Here’s a riddle: what costs US$100 million and doesn’t work 70 per cent of the time? Answer: a customer relationship management system.

That’s what Gartner Inc. reported last year about large-scale CRM implementations. Executives responsible for overseeing such egregious wastes of corporate resources ought to thank their lucky stars for all the media attention deflected by the recent corporate accounting scandals.

It’s convenient to blame vendors and consultants for this sort of thing, and I wouldn’t entirely disagree. But too many companies jumped into CRM projects without clear strategies or sufficient buy-in from top management, paid too much attention to the technology piece of the solution, and radically underestimated the complexity involved in rethinking their approaches to customer relationships. Vendors only added more fuel to the fire.

CRM Still Growing

Despite this history and today’s tight budgets, analyst firm Aberdeen Group Inc. is predicting a compound annual growth rate for total CRM spending of nearly 10 per cent through 2005.

However, there’s a new wave of CRM projects that are scaled down, shorter in duration and much more closely monitored for return on investment. A CIO (U.S.) magazine survey published in May revealed that 49 per cent of CRM projects will be completed in less than 12 months and 70 per cent within 18 months. Moreover, 64 per cent of the respondents indicated that their CRM systems are being implemented incrementally through smaller pilot projects instead of as a single enterprise-wide project built with full-service software suites. Many companies are opting for smaller CRM packages and adding more later, patching together their various customer systems or outsourcing some pieces, such as call centres.
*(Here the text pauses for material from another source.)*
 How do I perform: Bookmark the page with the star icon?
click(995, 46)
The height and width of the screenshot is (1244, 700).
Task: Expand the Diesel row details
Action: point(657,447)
But you can still get in big trouble in a “CRM lite” world. My firm analyzed more than 150 CRM projects and learned that organizations ought to be focusing more than ever on people (vs. process or technology) if they want to succeed. Here are a few pointers from the study: Breed a strong line of project champions. Top performers like to stay on the move in their careers, which wreaks havoc on their projects. Be certain that the carefully selected champions you’ve attracted at all levels to guide your CRM project don’t bolt before qualified successors can take their place.

Do a formal stakeholder analysis and plan. Diplomacy plays a big part in CRM projects, especially over time in places where hot political issues and personal vendettas pose serious threats. Stakeholders must be identified, their roles recognized, their interests acknowledged and their relationships to other stakeholders understood. Map this out in a structured fashion in order to plan what’s necessary to influence each stakeholder and boost the chances for project success.

Organize a CRM project management office. Staffed by both business and IT workers, this office would be responsible for training users and actively finding ways to incorporate CRM into daily routines. It would also provide structure and processes for collecting information in a single spot and making it visible to all who need it.

Keep it simple, and exercise patience. CRM requires significant personal change for those involved, not just adjustments to systems and processes. Resistance can be subtle, elusive and exhausting. CRM veterans caution that time and effort are easily underestimated, especially the large amount of education, communication and patience required as psychological and emotional adjustments are made.

Technology should always come last with CRM, after you have determined what needs automation, designed solutions and developed a road map.